Contributors to this volume who were part of the same graduate-school cohort will need no reminder that the conclusion to the 1969-70 academic year – on May 4, 1970 – was both shockingly abrupt and profoundly tragic. I for one will never forget the surreal sights and sounds of ambulances screaming across the campus to pick up students wounded by shots fired by members of the Ohio National Guard. (Dr. Brown, Hugh Winebrenner and I had been eating lunch in the KSU cafeteria at the time.) Thereafter, classes were canceled, students evacuated, and the University closed until Summer Session. Brown would spend the next academic year as a postdoctoral fellow at Yale as part of the budding politics and psychology program that attracted a veritable “Who’s Who” of young scholars (including John Sullivan, Donald Kinder, and George Marcus, among others) whose work would eventually define a generation’s worth of scholarship in the emerging field of political psychology. While in New Haven, Brown would revisit Bion’s work, becoming trained as a group relations consultant, under the auspices of the A. K. Rice Institute, as a result. In addition, Brown’s scholarly productivity continued apace: he completed several manuscripts based on data gathered on the public reactions to the Kent State event, in the process drawing upon while elaborating Q’s affinities with Egon Brunswik’s notion of stimulus representativeness, and R. D. Laing’s Politics of the Self and Other. In the same vein, Brown would publish the first article in the first issue of the new journal, Experimental Study of Politics, using the opportunity to demonstrate how experimental design principles could be employed in the composition of Q-samples to affect the full-fledged “structuring” of theory. Finally, Brown’s year at Yale allowed him to make the trip into New York City to visit with representatives from Teacher’s College Press putting the finishing touches on the Stephenson festschrift, which he co-edited with Donald Brenner, while presenting his research on reactions to Kent State at a meeting of the American Education Research Association.

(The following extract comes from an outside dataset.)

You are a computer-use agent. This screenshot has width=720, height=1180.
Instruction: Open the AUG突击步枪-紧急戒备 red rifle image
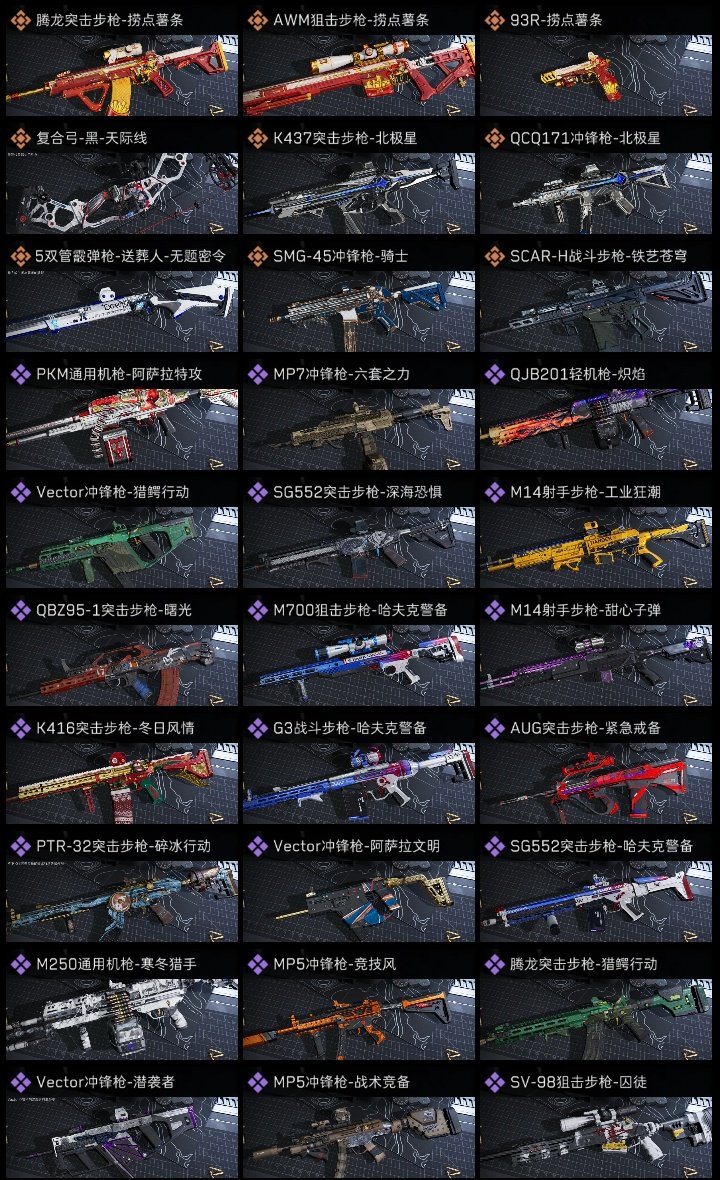click(596, 783)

Upon his return to Kent State, Brown would enter an even more productive phase of his career. His publications appearing in the nearly two decades prior to the advent of the internet – i.e., before Brown took Q online via the Q-Method listserv – were impressive in number and arguably even more so in quality. Prior to the publication of his majestic, methodologically definitive Political Subjectivity by Yale University Press in 1980, Steve authored or co-authored more than two dozen articles and chapters, breaking new ground on a variety of fronts, ranging from work on intensive analysis (featured in the first article in the first issue of Political Methodology) to the analysis of reader responses to political literature (published as his second APSR article in 1977). Particularly noteworthy with regard to intensive analysis was the piece appearing in Psychiatry (with Larry Baas in 1974) that effectively provided an empirical examination of the notion of transformations, the central but elusive psychodynamic processes symbolized by brackets (}) in Harold Lasswell’s classic developmental formula for Political Man, P = p } d } r, where p represents private motives, d signifies displacement onto the public arena, and r constitutes rationalization in terms of the public interest. The brackets, as noted, are symbols for the ways an individual, typically unconsciously, transforms the energies of the respective domains as she or he acquires a political identity (P).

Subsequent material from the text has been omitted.